Приехала маленькая, вечно возбужденная и восторженная Наталья Дмитриевна Фонвизина, бывшая много моложе своего доброго и почтенного мужа; приехала Ентальцева, Давыдова, Коновницына, Нарышкина. В начале 1828 года приехала молодая, веселая француженка, Полина Гебель, героическими усилиями добившаяся у самого государя разрешения поехать к Анненкову и выйти замуж за того, с кем она уже была в связи до его ареста, кто был отцом её ребенка (как и всем женам, ей пришлось оставить его в России, чтобы больше никогда не увидеть). Её латинский темперамент, постоянная энергичная деятельность, веселый смех, неправильный русский язык, вносили большое оживление в читинскую жизнь. А перед самым концом пребывания декабристов в Чите, получил известие о том, что у него нашлась невеста, Ивашев. Этой невестой оказалась тоже француженка, молоденькая дочь гувернантки, служившей два года в их семье, Камилла Le Dentu. Общепринятая версия этой истории такова: молодая девушка была уже давно влюблена в блестящего офицера, но не смела и мечтать о взаимности. После осуждения Ивашева, она стала хиреть и чахнуть. Мать, при виде болезненного состояния дочери, стала допытываться, в чём дело и с трудом узнала о её безнадежной любви. Она решилась раскрыть тайну этой любви родителям Ивашева, и те передали обо всём сыну. От него зависело принять или отвергнуть предложение девушки, готовой соединить с ним свою судьбу. Скептики не верили в эту историю. Завалишин злорадно подбирал все не говорящие в пользу невесты слухи: она просто делала выгодную партию, Ивашевы купили ее для сына за 50 000 рублей.

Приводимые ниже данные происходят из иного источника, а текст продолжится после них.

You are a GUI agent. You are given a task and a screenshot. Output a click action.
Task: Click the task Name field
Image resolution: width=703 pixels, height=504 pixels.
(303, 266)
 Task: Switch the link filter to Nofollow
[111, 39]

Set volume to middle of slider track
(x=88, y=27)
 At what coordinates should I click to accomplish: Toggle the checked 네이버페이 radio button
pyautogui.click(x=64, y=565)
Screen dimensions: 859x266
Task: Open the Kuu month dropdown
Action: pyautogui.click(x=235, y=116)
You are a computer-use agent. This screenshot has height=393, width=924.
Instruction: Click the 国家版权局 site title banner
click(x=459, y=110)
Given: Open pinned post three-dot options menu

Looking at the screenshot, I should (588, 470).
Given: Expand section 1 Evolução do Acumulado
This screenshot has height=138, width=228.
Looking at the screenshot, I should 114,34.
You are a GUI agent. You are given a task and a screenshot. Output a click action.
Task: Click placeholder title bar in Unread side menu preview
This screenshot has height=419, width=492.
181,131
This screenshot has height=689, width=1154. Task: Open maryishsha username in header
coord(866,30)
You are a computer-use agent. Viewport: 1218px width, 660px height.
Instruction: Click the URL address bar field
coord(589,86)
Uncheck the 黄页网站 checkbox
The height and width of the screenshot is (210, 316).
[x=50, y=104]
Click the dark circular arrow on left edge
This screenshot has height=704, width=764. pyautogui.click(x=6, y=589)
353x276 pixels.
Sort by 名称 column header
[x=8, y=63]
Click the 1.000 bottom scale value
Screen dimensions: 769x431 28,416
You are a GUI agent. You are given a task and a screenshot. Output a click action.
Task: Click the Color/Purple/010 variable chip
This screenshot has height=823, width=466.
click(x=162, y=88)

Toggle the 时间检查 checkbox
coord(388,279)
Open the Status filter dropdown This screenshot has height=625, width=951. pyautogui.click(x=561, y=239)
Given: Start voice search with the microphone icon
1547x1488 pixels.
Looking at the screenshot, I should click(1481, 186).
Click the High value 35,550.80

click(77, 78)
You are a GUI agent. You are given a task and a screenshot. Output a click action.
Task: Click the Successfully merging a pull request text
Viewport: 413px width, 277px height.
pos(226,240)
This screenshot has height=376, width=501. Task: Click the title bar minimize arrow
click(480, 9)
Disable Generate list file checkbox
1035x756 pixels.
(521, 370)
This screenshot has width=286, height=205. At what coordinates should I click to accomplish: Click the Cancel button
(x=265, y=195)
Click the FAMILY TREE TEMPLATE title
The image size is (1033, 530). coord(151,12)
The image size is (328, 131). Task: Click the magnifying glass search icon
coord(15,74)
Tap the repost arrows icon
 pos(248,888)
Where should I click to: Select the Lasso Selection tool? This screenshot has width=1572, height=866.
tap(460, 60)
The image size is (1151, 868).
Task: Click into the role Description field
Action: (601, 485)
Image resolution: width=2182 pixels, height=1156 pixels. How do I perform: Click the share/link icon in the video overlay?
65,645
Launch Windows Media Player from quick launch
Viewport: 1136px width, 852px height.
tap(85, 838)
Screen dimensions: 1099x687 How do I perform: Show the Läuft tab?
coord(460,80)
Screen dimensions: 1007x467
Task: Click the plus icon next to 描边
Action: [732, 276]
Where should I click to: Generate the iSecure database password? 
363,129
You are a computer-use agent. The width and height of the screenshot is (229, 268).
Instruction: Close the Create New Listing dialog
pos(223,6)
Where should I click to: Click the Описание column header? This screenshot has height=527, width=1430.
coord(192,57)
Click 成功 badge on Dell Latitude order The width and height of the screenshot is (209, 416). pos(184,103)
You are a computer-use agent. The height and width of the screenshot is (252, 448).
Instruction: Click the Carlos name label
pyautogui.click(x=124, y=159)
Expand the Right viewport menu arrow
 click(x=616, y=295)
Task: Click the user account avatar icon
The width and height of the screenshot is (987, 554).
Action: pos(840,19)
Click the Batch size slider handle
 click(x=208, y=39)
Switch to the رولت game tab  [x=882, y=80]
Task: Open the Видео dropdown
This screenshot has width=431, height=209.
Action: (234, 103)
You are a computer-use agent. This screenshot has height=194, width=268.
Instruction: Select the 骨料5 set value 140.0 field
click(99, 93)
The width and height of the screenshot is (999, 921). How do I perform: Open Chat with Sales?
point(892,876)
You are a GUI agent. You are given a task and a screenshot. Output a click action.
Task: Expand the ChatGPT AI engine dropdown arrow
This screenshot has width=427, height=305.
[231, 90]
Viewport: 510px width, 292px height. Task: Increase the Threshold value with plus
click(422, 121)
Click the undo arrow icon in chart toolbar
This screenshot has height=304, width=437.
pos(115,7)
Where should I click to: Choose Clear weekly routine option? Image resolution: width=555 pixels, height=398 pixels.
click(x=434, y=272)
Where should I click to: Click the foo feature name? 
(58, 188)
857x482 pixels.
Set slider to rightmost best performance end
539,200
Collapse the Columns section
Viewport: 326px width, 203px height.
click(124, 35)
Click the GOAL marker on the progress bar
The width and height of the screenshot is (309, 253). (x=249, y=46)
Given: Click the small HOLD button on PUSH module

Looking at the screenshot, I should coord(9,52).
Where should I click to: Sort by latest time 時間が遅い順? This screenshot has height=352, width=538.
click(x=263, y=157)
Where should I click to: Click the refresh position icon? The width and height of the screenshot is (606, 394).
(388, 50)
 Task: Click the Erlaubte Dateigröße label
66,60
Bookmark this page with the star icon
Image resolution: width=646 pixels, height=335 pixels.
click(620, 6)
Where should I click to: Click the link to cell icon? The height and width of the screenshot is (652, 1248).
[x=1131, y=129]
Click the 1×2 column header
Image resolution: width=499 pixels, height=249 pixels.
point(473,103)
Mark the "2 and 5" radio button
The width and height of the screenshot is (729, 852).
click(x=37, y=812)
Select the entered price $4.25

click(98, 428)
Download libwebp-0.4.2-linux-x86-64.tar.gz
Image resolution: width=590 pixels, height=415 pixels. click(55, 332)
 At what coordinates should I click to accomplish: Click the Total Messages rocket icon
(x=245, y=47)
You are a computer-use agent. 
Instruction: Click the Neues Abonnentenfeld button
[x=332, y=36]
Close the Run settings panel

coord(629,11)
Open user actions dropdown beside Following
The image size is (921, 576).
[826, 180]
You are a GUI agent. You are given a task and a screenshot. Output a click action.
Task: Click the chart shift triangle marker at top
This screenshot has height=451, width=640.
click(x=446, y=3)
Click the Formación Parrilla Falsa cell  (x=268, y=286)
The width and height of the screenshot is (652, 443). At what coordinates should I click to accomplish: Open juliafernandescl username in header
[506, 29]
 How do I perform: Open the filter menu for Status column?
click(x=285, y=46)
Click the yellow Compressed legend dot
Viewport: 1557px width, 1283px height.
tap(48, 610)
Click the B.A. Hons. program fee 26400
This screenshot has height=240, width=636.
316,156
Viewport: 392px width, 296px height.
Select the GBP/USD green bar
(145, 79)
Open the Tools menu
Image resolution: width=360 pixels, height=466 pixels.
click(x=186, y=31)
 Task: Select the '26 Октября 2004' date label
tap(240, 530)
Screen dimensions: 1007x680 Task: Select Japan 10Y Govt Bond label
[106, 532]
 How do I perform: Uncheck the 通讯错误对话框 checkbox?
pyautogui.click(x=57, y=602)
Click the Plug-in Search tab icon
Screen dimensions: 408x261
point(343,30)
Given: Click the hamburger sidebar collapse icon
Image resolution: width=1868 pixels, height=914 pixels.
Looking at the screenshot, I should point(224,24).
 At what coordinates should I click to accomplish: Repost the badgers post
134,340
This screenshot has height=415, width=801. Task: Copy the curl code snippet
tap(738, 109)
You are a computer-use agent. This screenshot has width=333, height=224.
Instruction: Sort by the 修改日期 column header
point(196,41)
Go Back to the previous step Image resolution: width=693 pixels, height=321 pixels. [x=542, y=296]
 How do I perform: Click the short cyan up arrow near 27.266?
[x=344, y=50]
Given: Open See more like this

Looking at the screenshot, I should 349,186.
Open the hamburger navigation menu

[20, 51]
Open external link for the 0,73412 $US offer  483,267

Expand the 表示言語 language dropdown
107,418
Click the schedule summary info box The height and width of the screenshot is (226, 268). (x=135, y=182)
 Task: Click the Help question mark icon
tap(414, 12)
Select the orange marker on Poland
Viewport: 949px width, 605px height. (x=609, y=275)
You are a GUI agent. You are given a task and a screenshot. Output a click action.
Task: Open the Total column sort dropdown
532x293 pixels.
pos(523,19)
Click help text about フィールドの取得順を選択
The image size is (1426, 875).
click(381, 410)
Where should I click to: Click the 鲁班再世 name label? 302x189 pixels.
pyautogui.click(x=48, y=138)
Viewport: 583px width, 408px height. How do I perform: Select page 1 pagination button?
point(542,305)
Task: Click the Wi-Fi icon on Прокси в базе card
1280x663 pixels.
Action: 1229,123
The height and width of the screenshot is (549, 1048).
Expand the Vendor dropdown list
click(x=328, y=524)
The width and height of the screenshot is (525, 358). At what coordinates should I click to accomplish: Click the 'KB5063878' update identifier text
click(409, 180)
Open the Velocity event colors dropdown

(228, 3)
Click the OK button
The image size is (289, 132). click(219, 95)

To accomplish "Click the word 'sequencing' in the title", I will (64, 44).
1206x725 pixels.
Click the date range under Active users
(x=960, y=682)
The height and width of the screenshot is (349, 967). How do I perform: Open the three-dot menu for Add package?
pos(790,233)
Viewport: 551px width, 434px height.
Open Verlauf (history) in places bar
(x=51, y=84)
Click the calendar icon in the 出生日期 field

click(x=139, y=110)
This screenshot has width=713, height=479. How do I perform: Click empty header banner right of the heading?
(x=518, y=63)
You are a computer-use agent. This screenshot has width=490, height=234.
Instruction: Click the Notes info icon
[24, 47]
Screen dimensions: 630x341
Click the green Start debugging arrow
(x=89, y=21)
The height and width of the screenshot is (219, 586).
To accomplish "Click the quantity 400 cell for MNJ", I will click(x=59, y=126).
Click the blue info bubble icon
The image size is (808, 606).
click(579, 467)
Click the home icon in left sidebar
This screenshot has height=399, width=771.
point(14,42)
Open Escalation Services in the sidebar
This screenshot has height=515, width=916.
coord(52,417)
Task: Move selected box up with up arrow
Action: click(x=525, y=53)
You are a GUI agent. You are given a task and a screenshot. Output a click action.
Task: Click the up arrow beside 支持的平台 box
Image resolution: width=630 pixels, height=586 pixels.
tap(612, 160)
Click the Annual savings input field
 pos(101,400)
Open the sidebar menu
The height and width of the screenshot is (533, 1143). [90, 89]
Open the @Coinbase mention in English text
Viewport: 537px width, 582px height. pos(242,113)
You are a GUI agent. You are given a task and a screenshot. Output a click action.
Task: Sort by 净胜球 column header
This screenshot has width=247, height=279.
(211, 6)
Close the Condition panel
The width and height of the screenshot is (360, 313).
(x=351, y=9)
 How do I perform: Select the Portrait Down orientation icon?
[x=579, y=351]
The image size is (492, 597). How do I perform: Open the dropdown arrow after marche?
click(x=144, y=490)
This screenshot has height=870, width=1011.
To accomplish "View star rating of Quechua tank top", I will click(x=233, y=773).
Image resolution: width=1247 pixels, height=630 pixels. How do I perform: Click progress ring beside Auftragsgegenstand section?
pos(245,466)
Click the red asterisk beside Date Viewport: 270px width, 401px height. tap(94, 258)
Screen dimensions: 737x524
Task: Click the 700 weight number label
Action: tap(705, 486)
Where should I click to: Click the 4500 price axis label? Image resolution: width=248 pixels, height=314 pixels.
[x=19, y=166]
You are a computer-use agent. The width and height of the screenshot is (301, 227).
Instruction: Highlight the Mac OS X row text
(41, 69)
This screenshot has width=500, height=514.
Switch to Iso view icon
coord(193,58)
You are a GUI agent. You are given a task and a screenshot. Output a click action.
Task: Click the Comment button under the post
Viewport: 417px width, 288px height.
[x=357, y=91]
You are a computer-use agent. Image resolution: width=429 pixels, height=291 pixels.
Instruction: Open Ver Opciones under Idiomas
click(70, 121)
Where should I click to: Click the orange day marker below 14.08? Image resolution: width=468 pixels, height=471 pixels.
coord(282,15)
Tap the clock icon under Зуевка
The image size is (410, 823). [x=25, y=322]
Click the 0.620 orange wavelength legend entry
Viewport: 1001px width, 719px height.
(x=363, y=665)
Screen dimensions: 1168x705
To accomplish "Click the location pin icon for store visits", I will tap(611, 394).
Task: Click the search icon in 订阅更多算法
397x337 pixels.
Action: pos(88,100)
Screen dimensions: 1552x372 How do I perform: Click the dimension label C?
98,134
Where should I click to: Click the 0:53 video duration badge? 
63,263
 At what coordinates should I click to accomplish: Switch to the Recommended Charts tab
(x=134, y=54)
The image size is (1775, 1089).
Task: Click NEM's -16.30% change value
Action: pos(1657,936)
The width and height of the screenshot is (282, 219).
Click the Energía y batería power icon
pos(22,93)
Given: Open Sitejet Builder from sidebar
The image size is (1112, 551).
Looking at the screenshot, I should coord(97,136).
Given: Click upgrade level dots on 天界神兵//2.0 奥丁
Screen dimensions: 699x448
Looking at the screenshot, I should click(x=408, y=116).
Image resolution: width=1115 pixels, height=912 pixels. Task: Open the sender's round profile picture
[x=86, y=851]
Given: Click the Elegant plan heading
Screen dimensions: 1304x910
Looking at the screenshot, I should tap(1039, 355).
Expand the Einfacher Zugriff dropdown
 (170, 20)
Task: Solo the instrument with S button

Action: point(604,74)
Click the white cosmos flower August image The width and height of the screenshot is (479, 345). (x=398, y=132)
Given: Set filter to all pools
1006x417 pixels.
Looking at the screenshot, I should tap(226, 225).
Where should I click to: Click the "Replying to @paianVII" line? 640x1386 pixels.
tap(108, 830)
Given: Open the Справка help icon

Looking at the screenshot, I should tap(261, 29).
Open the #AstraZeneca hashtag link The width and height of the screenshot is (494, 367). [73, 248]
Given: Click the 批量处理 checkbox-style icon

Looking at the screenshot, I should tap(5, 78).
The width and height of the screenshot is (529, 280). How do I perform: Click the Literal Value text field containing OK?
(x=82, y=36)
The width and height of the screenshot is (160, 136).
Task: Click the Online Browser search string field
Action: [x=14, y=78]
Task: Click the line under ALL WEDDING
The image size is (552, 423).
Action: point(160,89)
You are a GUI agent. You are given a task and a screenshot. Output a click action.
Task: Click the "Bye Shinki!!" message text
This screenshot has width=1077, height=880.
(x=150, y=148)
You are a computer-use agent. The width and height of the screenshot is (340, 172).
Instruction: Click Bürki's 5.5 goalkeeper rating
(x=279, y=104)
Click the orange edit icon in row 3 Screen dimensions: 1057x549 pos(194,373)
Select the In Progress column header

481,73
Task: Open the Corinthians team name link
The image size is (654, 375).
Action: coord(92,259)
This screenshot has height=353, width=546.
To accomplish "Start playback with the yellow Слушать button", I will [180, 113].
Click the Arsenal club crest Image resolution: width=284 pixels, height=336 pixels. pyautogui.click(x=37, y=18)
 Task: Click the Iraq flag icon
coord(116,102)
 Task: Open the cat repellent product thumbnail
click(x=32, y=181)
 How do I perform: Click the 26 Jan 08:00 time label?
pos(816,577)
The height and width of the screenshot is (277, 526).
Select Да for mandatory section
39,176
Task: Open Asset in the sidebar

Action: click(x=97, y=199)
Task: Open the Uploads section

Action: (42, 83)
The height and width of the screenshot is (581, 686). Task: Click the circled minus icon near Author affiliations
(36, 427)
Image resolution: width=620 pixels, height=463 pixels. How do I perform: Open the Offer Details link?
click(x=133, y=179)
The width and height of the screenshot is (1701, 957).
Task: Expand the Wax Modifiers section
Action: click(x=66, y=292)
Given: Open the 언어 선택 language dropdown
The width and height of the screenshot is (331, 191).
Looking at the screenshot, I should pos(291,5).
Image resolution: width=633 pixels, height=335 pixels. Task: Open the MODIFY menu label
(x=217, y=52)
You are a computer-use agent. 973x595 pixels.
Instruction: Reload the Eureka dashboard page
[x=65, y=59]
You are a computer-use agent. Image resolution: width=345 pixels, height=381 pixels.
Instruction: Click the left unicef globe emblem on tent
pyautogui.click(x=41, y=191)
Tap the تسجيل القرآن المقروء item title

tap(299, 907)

Правда не совпадала ни с красивой легендой, ни с злобной клеветой. Может быть, и действительно в её детских отношениях с молодым и милым Basil’ем было увлечение с её стороны; может быть, его пришлось выдумать, чтобы этой трогательной историей добиться разрешения начальства и сделать этот брак приемлемым для жениха. Камилла отнюдь не была экзальтированной натурой. Это была просто милая, трезвая, неглупая девушка, настоящая благоразумная француженка. В поступке её была доля разумного расчета. Она с одной стороны вступала и даже не как равная, а как благодетельница и добрая фея, в богатую и аристократическую семью, которой она и её мать были многим обязаны. Но в то же время она становилась женою ссыльно-каторжного, отправлялась в далекую, ужасную страну и, может быть, невозвратно, т. е., значит, всё же была в её поступке доля самопожертвования. Но и в расчете не было ничего дурного, – мало ли кто выходит замуж без страстной любви. Наоборот, было в этом браке что то жизненно простое и, не так как в легенде, а попросту, по житейскому, хорошее и трогательное. Rien que de très honnête, как говорят французы. Но, кажется, именно эта история переполнила меру терпения Завалишина. Камилла не успела уже приехать в Читу. Декабристов перевели оттуда в новую тюрьму, в Петровский Завод.